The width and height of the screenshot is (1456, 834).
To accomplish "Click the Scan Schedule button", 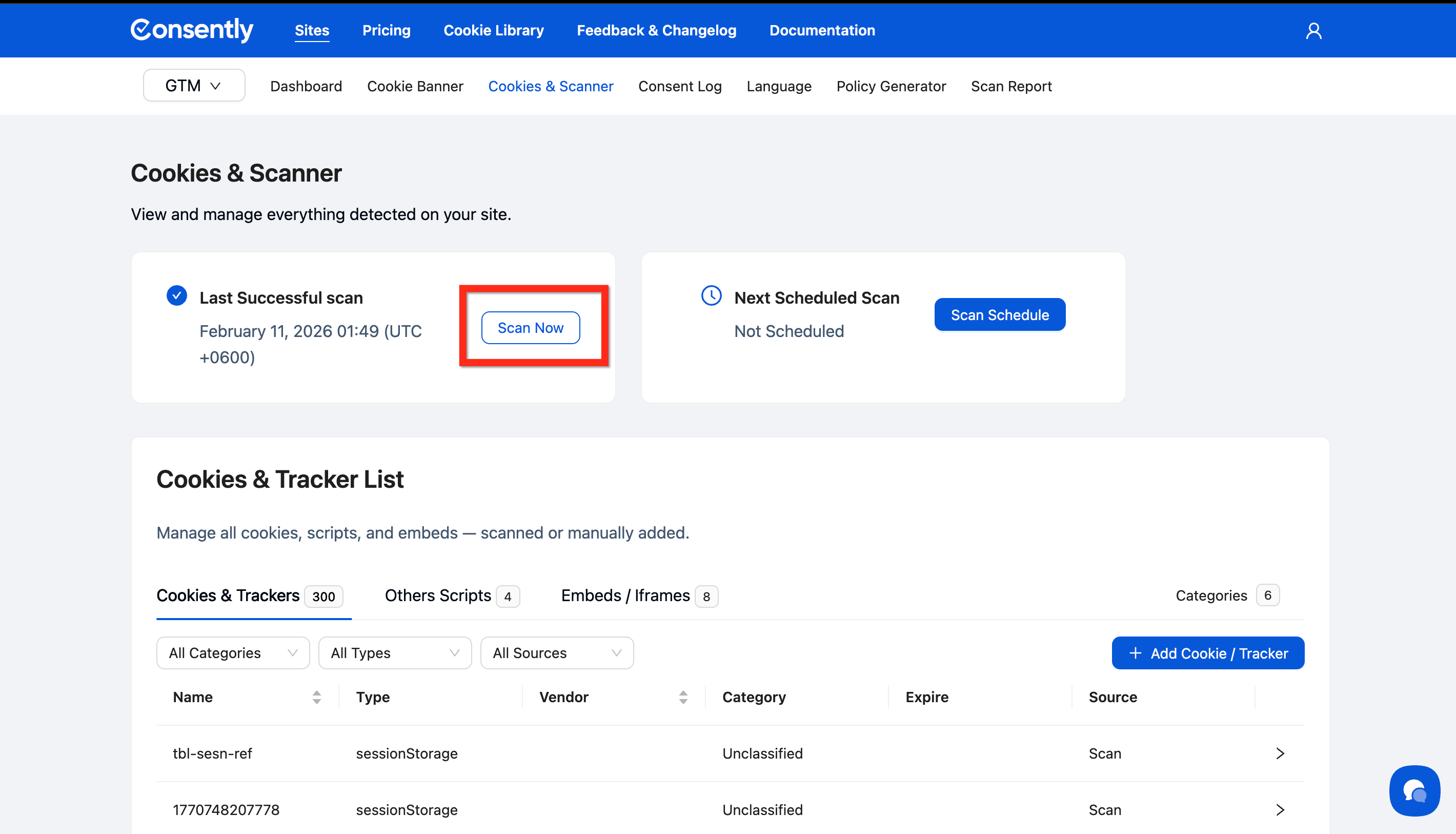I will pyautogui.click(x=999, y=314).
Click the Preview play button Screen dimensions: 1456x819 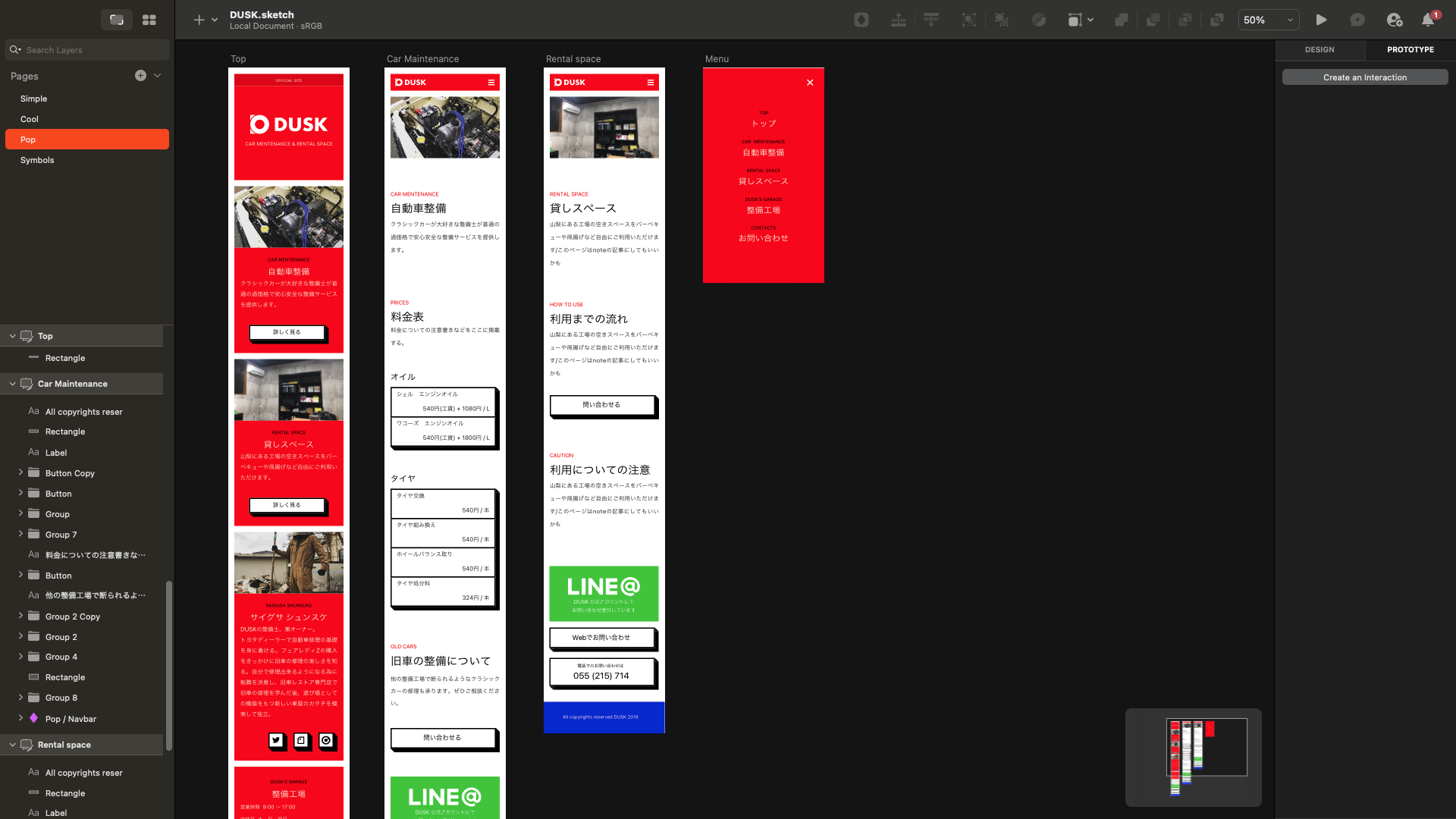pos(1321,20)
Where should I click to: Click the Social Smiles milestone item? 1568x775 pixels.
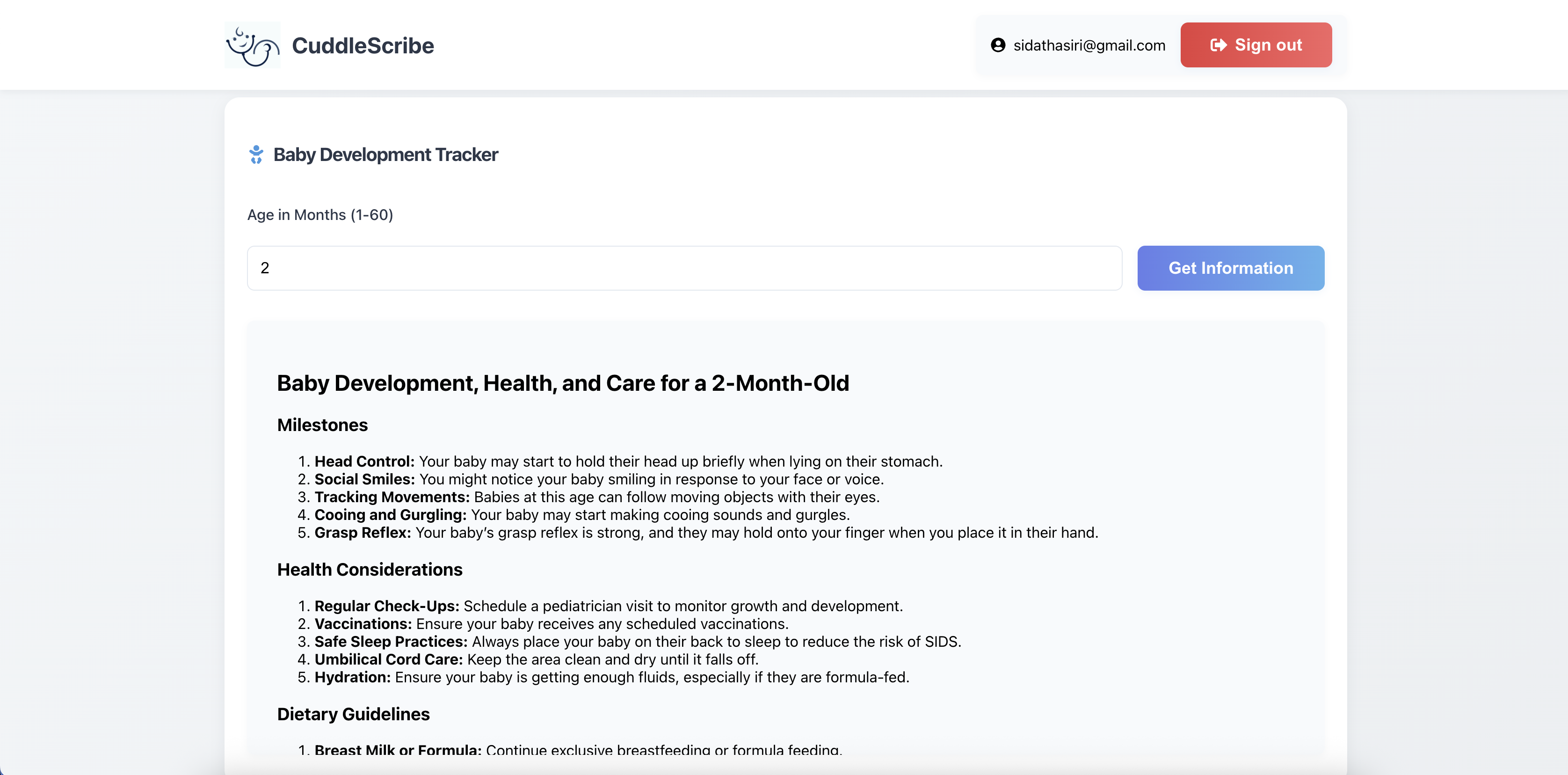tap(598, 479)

(TASK DESCRIPTION)
Reproduce exactly, with nothing added, the lines from the line with "Where should I" through the end of the entries above; pictures are to be left out.

(FINISHED EXERCISE)
Where should I click to: Click the Social Smiles milestone item? 1568x775 pixels.
tap(598, 479)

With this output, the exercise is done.